De Tommaso is quick to point out there are no excuses, as Puccini gives you everything – ‘dynamics, how to stress the phrases, phrase markings absolutely everywhere, even stage directions’ – all detailed minutely in his scores.

It is this perfectionist dramatist in Puccini that appeals to him. Growing up in England, De Tommaso was fascinated by theatre, specifically plays; he was an actor before he was a singer, attending drama camps over summer holidays, studying as a drama scholar at school and acting in Shakespeare. ‘Part of what I love most about singing Puccini is the drama. Getting to mix that with singing is the perfect combination.’

And it’s the dramatic high points of Puccini’s operas that form the backbone of De Tommaso’s latest Decca album, released to mark the Puccini centenary. ‘I love singing the parts of the drama where you are at the maximum of emotion, whether that’s really in love, angry or forceful. Those are the best arias, when you know the character is going to die, is destroyed emotionally or is going mad! I like it when the stakes are high and you’re at the limit – because that’s what makes the best singing and theatre.’

Puccini had featured on his previous albums; La bohème, Madama Butterfly and Turandot featured on Il Tenore, but now he’s showcasing the ‘more dramatic’ repertoire he’s going to be singing in the next couple of years. Expect a slice of Manon Lescaut, ‘Torna ai felici di’ from the early Puccini opera Le villi and ‘Una parola sola’ from La fanciulla del West. ‘They’re not the most famous moments, and I love that; I like to take lesser-known pieces from a famous composer and champion them. ‘Una parola sola’ is more fun to sing because it’s a bigger, more dramatic scena. All the arias I’ve chosen are the pinnacle of dramatic intensity in their respective storylines.’

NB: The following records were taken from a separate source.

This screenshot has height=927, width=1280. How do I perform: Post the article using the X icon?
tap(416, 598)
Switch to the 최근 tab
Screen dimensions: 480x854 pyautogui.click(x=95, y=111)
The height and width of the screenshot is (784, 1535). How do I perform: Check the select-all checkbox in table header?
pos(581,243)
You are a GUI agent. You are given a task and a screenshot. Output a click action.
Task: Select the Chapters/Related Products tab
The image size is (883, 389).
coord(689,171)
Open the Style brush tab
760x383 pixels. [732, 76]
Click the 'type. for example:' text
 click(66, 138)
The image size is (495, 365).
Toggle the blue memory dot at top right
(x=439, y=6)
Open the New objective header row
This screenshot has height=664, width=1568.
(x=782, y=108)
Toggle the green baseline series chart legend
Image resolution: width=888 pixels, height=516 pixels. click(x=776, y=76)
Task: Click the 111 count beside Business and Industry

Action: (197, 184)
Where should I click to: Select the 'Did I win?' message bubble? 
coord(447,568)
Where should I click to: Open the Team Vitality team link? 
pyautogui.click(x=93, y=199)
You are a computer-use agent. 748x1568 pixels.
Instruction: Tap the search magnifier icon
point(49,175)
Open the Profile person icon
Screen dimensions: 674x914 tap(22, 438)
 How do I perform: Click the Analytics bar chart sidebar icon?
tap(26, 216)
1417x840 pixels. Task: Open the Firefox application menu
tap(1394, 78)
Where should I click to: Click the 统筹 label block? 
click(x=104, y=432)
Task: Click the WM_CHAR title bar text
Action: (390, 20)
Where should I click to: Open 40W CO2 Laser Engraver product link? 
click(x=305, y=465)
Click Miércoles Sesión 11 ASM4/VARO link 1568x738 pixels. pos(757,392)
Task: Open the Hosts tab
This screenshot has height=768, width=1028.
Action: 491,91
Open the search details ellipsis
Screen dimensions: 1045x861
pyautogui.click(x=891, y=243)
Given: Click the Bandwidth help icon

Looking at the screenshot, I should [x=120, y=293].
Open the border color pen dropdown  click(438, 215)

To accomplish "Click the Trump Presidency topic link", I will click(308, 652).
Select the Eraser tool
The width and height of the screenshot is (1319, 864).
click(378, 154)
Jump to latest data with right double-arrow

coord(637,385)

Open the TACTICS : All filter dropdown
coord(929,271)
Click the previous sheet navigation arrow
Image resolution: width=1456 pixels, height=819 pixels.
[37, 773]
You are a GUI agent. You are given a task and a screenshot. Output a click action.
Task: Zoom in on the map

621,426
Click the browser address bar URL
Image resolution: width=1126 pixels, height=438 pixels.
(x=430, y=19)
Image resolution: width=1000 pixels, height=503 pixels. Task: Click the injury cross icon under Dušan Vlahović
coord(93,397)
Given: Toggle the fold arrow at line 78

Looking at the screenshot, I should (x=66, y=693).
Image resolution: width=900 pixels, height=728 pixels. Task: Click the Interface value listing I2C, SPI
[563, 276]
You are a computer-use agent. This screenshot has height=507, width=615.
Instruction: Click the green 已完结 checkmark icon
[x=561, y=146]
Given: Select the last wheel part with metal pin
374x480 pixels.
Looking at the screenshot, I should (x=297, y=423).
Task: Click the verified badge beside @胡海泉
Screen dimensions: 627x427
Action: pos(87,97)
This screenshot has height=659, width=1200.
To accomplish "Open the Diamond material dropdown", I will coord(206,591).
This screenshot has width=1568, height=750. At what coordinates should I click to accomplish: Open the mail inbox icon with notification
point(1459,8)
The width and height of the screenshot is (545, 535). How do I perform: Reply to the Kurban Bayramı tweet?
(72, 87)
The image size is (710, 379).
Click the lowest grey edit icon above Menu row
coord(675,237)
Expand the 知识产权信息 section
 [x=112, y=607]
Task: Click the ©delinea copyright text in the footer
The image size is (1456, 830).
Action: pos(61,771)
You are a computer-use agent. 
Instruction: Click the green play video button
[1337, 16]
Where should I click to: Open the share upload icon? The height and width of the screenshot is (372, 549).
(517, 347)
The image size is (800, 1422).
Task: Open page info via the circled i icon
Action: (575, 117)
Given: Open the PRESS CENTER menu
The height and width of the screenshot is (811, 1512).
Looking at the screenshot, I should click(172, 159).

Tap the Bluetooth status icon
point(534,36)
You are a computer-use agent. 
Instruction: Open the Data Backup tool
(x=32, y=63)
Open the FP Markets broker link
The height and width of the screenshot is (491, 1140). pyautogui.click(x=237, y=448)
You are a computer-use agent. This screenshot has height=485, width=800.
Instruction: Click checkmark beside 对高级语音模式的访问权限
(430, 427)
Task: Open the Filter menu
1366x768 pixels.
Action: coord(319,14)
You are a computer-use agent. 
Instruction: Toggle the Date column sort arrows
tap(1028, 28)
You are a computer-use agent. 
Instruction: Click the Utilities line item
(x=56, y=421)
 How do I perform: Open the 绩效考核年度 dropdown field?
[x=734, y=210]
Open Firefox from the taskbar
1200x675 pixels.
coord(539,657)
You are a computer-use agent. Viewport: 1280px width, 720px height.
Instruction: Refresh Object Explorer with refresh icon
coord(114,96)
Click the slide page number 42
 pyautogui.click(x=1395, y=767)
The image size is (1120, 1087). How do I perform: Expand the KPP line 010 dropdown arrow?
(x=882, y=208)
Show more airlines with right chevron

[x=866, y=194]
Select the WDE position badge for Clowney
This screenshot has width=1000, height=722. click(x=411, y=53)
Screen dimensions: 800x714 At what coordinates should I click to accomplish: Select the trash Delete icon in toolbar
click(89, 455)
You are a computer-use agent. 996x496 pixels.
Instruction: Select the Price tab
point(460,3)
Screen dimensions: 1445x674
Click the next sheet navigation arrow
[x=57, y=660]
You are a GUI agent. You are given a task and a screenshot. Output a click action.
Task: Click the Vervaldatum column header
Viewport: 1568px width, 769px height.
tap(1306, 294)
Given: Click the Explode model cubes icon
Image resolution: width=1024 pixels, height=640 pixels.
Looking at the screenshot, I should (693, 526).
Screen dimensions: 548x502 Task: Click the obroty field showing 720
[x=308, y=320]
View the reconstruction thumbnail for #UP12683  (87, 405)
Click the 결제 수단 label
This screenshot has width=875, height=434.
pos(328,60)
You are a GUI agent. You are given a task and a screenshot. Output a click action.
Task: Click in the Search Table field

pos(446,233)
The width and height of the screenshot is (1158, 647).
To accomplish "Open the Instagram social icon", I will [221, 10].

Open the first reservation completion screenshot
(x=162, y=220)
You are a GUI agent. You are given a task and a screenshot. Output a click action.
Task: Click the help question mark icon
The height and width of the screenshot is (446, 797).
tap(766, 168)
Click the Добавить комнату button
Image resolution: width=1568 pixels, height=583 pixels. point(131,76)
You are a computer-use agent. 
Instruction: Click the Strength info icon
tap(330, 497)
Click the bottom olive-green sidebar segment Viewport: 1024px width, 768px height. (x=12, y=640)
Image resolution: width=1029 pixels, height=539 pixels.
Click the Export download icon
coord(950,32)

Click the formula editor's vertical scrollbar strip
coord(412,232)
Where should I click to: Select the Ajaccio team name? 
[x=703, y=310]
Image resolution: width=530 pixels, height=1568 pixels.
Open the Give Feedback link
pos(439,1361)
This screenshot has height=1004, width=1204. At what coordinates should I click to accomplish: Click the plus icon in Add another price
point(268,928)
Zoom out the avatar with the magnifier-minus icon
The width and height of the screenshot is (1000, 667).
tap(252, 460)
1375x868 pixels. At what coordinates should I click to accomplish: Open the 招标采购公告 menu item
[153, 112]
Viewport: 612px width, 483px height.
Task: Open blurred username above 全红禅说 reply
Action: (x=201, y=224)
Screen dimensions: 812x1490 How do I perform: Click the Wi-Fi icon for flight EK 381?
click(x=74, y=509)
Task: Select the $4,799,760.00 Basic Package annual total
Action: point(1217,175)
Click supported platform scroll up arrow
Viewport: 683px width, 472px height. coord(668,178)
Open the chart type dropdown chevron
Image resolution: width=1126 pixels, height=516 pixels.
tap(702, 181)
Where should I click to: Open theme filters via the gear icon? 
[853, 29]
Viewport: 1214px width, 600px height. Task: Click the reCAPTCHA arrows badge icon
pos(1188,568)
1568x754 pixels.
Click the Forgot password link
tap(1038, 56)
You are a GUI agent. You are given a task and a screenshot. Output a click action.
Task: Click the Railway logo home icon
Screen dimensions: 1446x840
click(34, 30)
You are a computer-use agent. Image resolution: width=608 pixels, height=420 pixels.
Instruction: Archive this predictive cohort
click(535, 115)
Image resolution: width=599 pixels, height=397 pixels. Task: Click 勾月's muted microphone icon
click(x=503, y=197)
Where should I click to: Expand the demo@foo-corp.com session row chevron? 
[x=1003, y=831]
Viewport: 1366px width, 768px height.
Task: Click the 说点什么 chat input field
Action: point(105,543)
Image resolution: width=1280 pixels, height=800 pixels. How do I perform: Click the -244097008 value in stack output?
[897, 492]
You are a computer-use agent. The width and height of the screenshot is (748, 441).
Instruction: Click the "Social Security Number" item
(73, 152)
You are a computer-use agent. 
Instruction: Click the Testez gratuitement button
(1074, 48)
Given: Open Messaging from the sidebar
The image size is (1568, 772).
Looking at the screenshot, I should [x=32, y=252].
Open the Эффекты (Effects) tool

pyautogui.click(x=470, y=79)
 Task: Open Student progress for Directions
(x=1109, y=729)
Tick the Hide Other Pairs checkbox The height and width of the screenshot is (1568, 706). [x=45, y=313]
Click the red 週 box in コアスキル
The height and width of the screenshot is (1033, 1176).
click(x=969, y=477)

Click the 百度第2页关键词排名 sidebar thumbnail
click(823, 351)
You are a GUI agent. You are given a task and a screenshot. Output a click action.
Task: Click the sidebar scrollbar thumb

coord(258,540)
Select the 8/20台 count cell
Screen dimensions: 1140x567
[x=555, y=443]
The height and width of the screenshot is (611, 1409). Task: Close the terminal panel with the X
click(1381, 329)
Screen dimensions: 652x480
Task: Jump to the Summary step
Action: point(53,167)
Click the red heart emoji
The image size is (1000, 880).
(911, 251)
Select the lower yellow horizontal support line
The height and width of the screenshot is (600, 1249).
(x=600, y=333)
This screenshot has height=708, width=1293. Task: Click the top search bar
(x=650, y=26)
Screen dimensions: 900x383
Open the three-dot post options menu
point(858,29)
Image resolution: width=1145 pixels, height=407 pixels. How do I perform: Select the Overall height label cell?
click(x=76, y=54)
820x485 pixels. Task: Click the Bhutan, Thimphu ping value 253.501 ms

With peak after peak, high note after high note, recording this disc must have been exhausting. But it turns out British brew and restraint are the key to his sustaining Puccini’s melodies… ‘I took loads of tea breaks and learnt early on to sing only when the red light is on. No matter how much you want to practise something with the orchestra, remember: the recording session can be three or four hours long.’

How many cups of tea are we talking? ‘Hundreds of gallons. I’m keeping PG Tips in business!’

Act Three: Michael Fabiano

The American tenor is soon to grace the London stage as Ruggero in a concert performance of La rondine, joining the London Symphony Orchestra and a cast including Nadine Sierra and Serena Gamberoni. It will see Sir Antonio Pappano return to the work nearly thirty years on from his first encounter with the LSO, recording La rondine at Abbey Road in 1996 (EMI / Warner Classics).

Fabiano tells me it is the 'truth' of the work that speaks to audiences: 'this was a story that happened to so many people over the ages and could play out in today’s world; there are people who live a life that is not the one they really have, and lives are broken when faced with the reality that they have to be honest.'

Fabiano is familiar with many Puccini roles, having recently played Calaf in Turandot at the Gran Teatre del Liceu in Barcelona and Pinkerton in San Francisco Opera’s Madama Butterfly.

'La rondine,' the tenor says, 'is in some ways typical Puccini. La fanciulla del West – which came before it – is more progressive, showing us a direction Puccini was thinking about going in. La rondine is more at the cross-section of romanticism, with an eye on the fact that in Strauss and Der Rosenkavalier there had been progressive romantic music being written just a few years before.' It tells us, Fabiano suggests, that Puccini 'was a populist, interested in reaching as many people as he could.'

Memorable melodies helped him do so, and it is their 'rising step-based high notes' that form a distinctive recurring signature. 'Where we go from an F to a G, a G to an A, then an A to a Bb, for instance. Lots of major second climbs happen in this opera. It’s a trademark; he does these step-by-step inclines of seconds until it resolves to a high note.'

Does this, then, make it easy to sing? 'Sometimes, in simplicity there is difficulty. Sounding incredible within simplicity is actually harder than within complexity, as complexity can shroud the difficulty of the vocal line. I would argue the music in La rondine is more simplistic than Manon Lescaut or Turandot; it can be almost sing-song, and the trap is to not get sucked into sounding common. Simple music is always exposed because it can reveal the heart more than something that perhaps on the surface is more complex. It requires not just vocal prowess but emotional openness too.'

La rondine is less performed than the Puccini megahits – it returned to the Met this spring after an eleven-year gap – and we ponder if this could be one of the reasons. But Fabiano turns more to the story. 'The problem is the opera doesn’t end in a resolution that people understand from the operatic stage. But this is the most probable way a situation like this would resolve in real life. They won’t jump off a cliff; they might just leave. What we experience in La rondine happens every day.' Again, it speaks to the truth that Fabiano began by highlighting, underlining Puccini’s powers as realist and dramatist.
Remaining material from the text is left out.